Almost none of this proved to be true. In fact, as Mr. Cullen notes, Columbine was less a successful school shooting than it was a failed school bombing. Harris, later deemed a psychopath by some psychologists, and Klebold, a suicidal depressive, did not seek out specific groups or individuals. They wanted to blow up the entire place and kill hundreds indiscriminately with a homemade propane bomb. But their device failed to detonate. Only then did they begin using the guns that had unlawfully been supplied to them by others.
Yet the “loner versus bullies” vengeance template came to be widely accepted and applied to later shootings. It can be the sort of facile notion that appeals to those eager for a rational theory to explain an action that is utterly irrational. It can also be unnerving. What high school does not have its share of student bullies and oddballs? Not surprisingly, some parents live in fear that their own children could become tomorrow’s victims.

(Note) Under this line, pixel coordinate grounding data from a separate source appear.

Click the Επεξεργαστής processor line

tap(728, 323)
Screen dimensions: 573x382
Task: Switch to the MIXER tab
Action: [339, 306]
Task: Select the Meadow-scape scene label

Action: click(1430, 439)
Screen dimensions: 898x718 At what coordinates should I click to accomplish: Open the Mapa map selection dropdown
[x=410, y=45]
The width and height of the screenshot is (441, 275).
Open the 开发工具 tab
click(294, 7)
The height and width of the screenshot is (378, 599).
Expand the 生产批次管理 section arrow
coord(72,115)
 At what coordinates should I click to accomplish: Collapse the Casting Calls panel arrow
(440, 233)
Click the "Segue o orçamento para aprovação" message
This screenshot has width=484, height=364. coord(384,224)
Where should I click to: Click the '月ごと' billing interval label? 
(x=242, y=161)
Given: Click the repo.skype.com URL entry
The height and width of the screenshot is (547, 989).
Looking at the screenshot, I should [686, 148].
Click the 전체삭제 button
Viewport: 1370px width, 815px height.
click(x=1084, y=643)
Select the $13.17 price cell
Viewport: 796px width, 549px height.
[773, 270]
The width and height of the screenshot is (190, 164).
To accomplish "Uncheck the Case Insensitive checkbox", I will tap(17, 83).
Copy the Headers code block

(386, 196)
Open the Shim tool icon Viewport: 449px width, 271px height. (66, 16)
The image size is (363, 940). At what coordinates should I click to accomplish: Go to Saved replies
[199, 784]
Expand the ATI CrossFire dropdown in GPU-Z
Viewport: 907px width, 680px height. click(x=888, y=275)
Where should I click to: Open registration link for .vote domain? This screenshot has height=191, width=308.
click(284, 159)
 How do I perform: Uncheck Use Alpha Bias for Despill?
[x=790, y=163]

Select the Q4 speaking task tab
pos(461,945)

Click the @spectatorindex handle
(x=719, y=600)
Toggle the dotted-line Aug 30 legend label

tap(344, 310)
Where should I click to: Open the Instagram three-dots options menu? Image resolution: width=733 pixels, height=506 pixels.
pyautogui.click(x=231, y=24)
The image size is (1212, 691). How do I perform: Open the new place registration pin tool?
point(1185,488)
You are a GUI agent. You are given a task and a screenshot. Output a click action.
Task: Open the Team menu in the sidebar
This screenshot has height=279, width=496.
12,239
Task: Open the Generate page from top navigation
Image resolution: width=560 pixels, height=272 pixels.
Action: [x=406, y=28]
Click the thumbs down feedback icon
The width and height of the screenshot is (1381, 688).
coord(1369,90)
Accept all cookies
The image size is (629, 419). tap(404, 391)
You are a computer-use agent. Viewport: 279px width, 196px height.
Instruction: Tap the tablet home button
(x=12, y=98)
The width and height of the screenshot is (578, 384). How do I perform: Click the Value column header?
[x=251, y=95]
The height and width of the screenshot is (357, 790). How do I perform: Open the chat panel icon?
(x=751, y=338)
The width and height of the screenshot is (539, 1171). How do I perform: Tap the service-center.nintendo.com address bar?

How severe is the threat of school shootings? Certitudes are elusive. Some analyses show an increase over the years, others a decline. One complication is a dearth of research drawing on universally accepted data. Some studies include stabbings in the tally of shootings, or events that occur not on school grounds but nearby, or suicides, or accidental discharges of weapons, or gang fights bearing no resemblance to the Columbine-style massacres that people tend to think of when they hear of school shootings.